Mondiali 2026, tensione tra l’Egitto e la polizia di Dallas: cos’è successo

Momenti di tensione nell'hotel dell'Egitto a Dallas, tra lo staff tecnico e la polizia della città statunitense

L’Egitto si prepara alla gara degli ottavi di finale dei Mondiali 2026. Dopo aver superato il girone al secondo posto contro Belgio (prima), Iran e Nuova Zelanda, la squadra africana sfiderà l’Australia. La vincitrice passerà al prossimo turno e affronterà una tra Argentina e Capo Verde. Nei giorni antecedenti alla partita, però, lo staff tecnico di Salah e compagni ha avuto più di qualche problema con la polizia di Dallas.

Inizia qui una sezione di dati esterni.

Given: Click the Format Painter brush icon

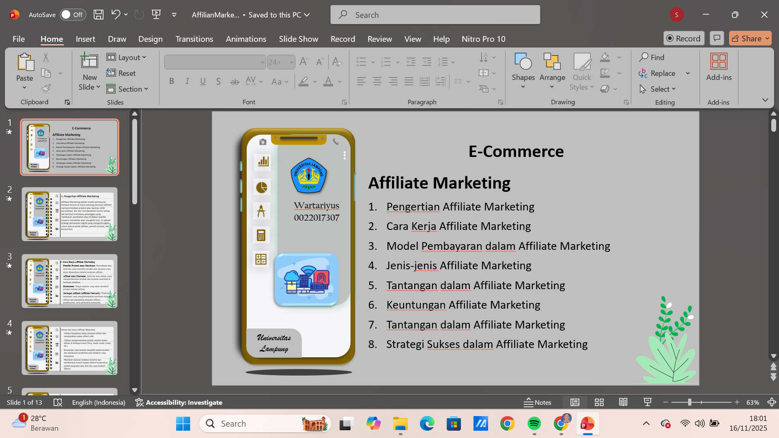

Mondiali 2026, tensione nell’hotel dell’Egitto

All’interno dell’hotel dove alloggia la nazionale, infatti, si sono verificati momenti di grande tensione. Il motivo è legato al trattamento riservato dalla sicurezza ai tifosi egiziani, che volevano scattarsi qualche foto con i giocatori. Da lì è nato il parapiglia che ha visto protagonisti l’allenatore Hossam Hassan e il suo assistente, nonché fratello gemello Ibrahim Hassan.

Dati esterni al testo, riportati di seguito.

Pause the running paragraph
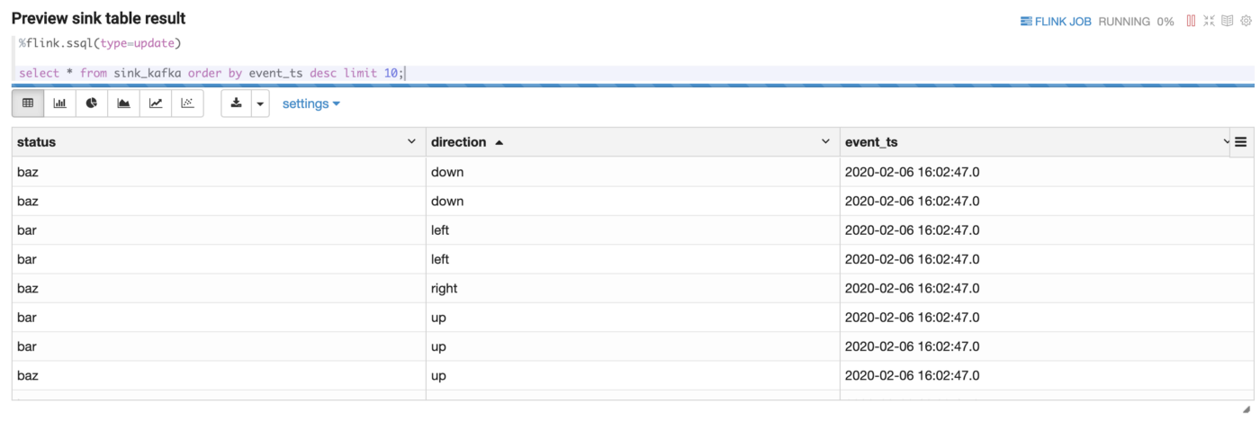The height and width of the screenshot is (422, 1260). pos(1191,21)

Mondiali 2026, l’Egitto difende i suoi tifosi

Tutti e tre erano andati a difendere il pubblico, ma sono stati spinti e fatti indietreggiare: “Non spingermi!”, ha gridato Ibrahim Hassan arrivando quasi alle mani con l’agente. “Volevano scattare delle foto ricordo con i giocatori, ma gli agenti di sicurezza sono intervenuti e li hanno trattati duramente, cosa che ha fatto infuriare Ibrahim Hassan”, ha dichiarato una fonte interna alla delegazione al media.